The chutzpah is strong in this one.


While it gives me hope that legislation is at least acknowledging that the suffering of animals is something we might care about, it still is sad to see the same arbitrary pet/livestock divide.

Of course extending such legislation to farm animals would be politically impossible, but it still hurts to read

> the animal's dignity must prevail over the profitability of the industrial activity

when we all know it's not true.


> Isn't it interesting that calls for animal rights are strongest among those who don't interact with any animals except pets?

That's an interesting observation. My impression is that the most intelligent humans typically move to large cities, whereas the dumbest ones remain in the rural areas. Most farmers don't seem terribly bright (there are of course exceptions). Could this have something to do with it?

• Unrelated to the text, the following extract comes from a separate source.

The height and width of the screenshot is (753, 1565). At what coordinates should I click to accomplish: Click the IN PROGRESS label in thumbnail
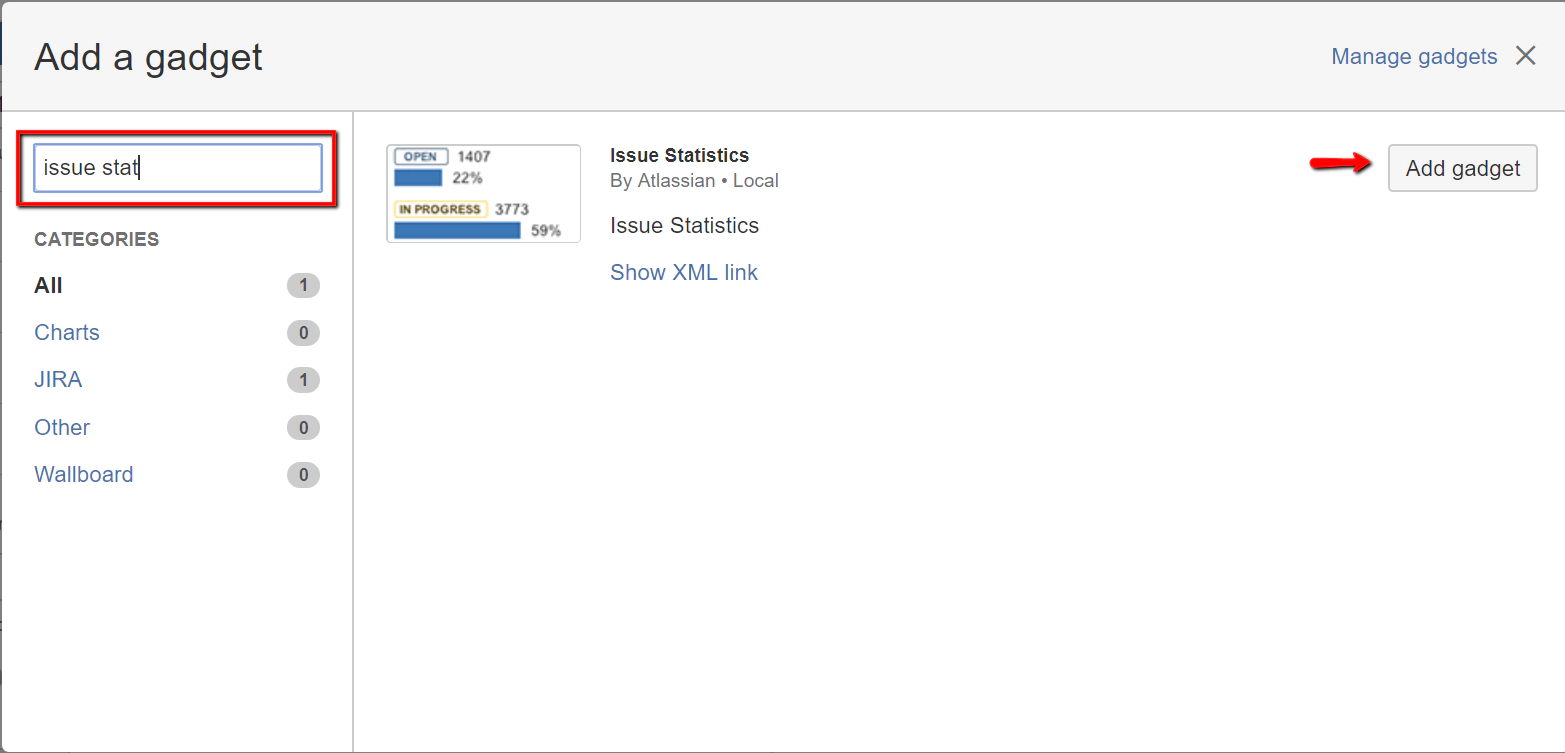click(440, 210)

> Most farmers don't seem terribly bright (there are of course exceptions).

Way to stereotype vast groups of people.

Also, it's more or less totally inaccurate. Modern farms (even small ones) are multimillion dollar businesses and definitely require savvy.

All the farmers I knew in rural Vermont had been to university (often for agriculture studies) and definitely weren't dumb. They also all universally recognized that death is part of nature. They treated their animals well (these were predominantly small family farms) but also had no qualms about killing them.

My philosophy is that everyone who eats another animal should have to kill an animal once. If you're willing to do it, fine. (I am.) If you're not, then you're living your life by an inconsistent moral principal, where death is fine as long as you don't cause it—even if it's for your benefit. (Similarly, I think every politician voting for a war should be required to serve a tour of duty.)


You can't slur entire populations of people like that here. That's a bannable offense on Hacker News, so please don't do it again.

We detached this subthread from https://news.ycombinator.com/item?id=11702913 and marked it off-topic.


Freedom is very important to me. Keeping animals locked up makes me uncomfortable. Of course, the fact that I enjoy being free, does not necessarily mean that freedom is important to animals as well. Perhaps animals are too dumb to appreciate freedom.

I have tried eating a vegan diet a couple times. I was surprised by how much delicious vegan food there is. I actually didn't miss the eating of meat much. However, my energy levels were really low, so I went back to eating meat.